[ENTRIES PROVIDED Boundary: Start]

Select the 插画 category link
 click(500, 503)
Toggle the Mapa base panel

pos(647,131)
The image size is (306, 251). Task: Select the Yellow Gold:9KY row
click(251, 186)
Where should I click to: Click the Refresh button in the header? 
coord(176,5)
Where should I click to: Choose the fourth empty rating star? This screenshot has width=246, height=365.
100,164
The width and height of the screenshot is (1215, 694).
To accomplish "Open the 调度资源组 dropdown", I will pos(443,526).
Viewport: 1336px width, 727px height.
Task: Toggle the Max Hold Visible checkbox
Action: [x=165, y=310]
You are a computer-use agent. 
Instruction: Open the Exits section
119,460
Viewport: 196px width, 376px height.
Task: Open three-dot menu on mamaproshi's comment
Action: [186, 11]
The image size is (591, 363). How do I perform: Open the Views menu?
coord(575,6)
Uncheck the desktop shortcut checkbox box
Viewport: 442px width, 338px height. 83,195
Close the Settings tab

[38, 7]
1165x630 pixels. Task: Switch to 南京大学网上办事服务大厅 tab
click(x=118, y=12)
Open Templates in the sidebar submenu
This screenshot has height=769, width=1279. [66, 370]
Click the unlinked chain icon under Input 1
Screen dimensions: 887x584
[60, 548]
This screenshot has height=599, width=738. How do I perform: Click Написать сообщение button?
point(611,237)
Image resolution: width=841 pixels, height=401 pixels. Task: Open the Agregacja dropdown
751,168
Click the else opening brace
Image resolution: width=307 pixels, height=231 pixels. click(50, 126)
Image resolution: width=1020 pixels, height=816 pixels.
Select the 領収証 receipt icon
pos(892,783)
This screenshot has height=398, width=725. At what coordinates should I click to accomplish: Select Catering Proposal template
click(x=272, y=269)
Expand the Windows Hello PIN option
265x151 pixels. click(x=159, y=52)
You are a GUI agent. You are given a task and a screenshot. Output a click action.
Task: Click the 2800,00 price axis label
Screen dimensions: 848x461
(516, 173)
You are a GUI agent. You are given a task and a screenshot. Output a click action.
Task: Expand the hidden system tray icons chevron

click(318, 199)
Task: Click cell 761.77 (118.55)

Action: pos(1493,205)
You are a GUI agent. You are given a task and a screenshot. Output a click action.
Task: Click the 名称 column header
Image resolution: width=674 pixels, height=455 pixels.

[ENTRIES PROVIDED Boundary: End]

• **DIRECTIONS FOR THIS TASK**
Copy out each entry exactly, leaving nothing out.

• **ANSWER TO THE PROBLEM**
Select the 插画 category link
 click(500, 503)
Toggle the Mapa base panel

pos(647,131)
The image size is (306, 251). Task: Select the Yellow Gold:9KY row
click(251, 186)
Where should I click to: Click the Refresh button in the header? 
coord(176,5)
Where should I click to: Choose the fourth empty rating star? This screenshot has width=246, height=365.
100,164
The width and height of the screenshot is (1215, 694).
To accomplish "Open the 调度资源组 dropdown", I will pos(443,526).
Viewport: 1336px width, 727px height.
Task: Toggle the Max Hold Visible checkbox
Action: [x=165, y=310]
You are a computer-use agent. 
Instruction: Open the Exits section
119,460
Viewport: 196px width, 376px height.
Task: Open three-dot menu on mamaproshi's comment
Action: [186, 11]
The image size is (591, 363). How do I perform: Open the Views menu?
coord(575,6)
Uncheck the desktop shortcut checkbox box
Viewport: 442px width, 338px height. 83,195
Close the Settings tab

[38, 7]
1165x630 pixels. Task: Switch to 南京大学网上办事服务大厅 tab
click(x=118, y=12)
Open Templates in the sidebar submenu
This screenshot has height=769, width=1279. [66, 370]
Click the unlinked chain icon under Input 1
Screen dimensions: 887x584
[60, 548]
This screenshot has height=599, width=738. How do I perform: Click Написать сообщение button?
point(611,237)
Image resolution: width=841 pixels, height=401 pixels. Task: Open the Agregacja dropdown
751,168
Click the else opening brace
Image resolution: width=307 pixels, height=231 pixels. click(50, 126)
Image resolution: width=1020 pixels, height=816 pixels.
Select the 領収証 receipt icon
pos(892,783)
This screenshot has height=398, width=725. At what coordinates should I click to accomplish: Select Catering Proposal template
click(x=272, y=269)
Expand the Windows Hello PIN option
265x151 pixels. click(x=159, y=52)
You are a GUI agent. You are given a task and a screenshot. Output a click action.
Task: Click the 2800,00 price axis label
Screen dimensions: 848x461
(516, 173)
You are a GUI agent. You are given a task and a screenshot. Output a click action.
Task: Expand the hidden system tray icons chevron

click(318, 199)
Task: Click cell 761.77 (118.55)

Action: pos(1493,205)
You are a GUI agent. You are given a task and a screenshot. Output a click action.
Task: Click the 名称 column header
Image resolution: width=674 pixels, height=455 pixels.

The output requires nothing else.